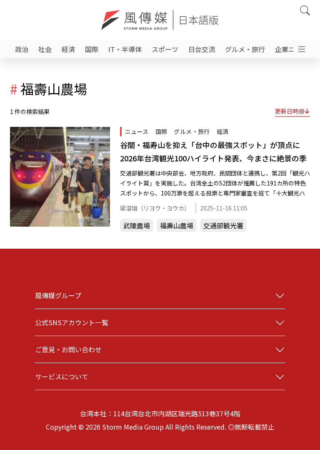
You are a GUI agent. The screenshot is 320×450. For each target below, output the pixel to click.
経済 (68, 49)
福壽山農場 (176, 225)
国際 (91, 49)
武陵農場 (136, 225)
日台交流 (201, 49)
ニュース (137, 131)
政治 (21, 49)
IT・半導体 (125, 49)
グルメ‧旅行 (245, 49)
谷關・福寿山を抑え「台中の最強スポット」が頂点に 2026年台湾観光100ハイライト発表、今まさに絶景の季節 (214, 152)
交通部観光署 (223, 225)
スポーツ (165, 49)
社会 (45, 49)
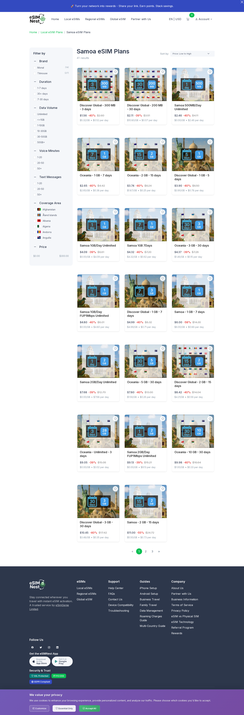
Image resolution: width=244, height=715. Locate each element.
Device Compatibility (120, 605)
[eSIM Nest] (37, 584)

= = = = =

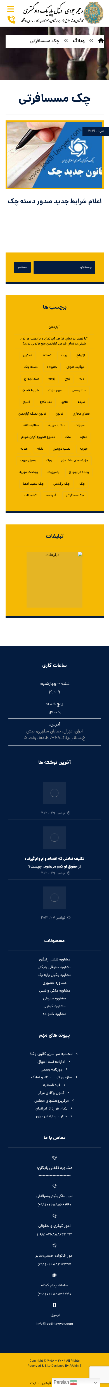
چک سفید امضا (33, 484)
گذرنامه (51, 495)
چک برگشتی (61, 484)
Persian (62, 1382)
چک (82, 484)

= = = = =

Given instruction ->
In the listing, change "Image resolution" to "Picture size" from the line with "ニュース (137, 131)" to the line with "Device Compatibility (120, 605)", and write out those lines again with nothing else altered. Leave out the pictures.

Reply ->
ニュース (137, 131)
政治 (21, 49)
IT・半導体 (125, 49)
グルメ‧旅行 (245, 49)
谷關・福寿山を抑え「台中の最強スポット」が頂点に 2026年台湾観光100ハイライト発表、今まさに絶景の季節 (214, 152)
交通部観光署 (223, 225)
スポーツ (165, 49)
社会 (45, 49)
Picture size: width=244, height=715. Locate each element.
Device Compatibility (120, 605)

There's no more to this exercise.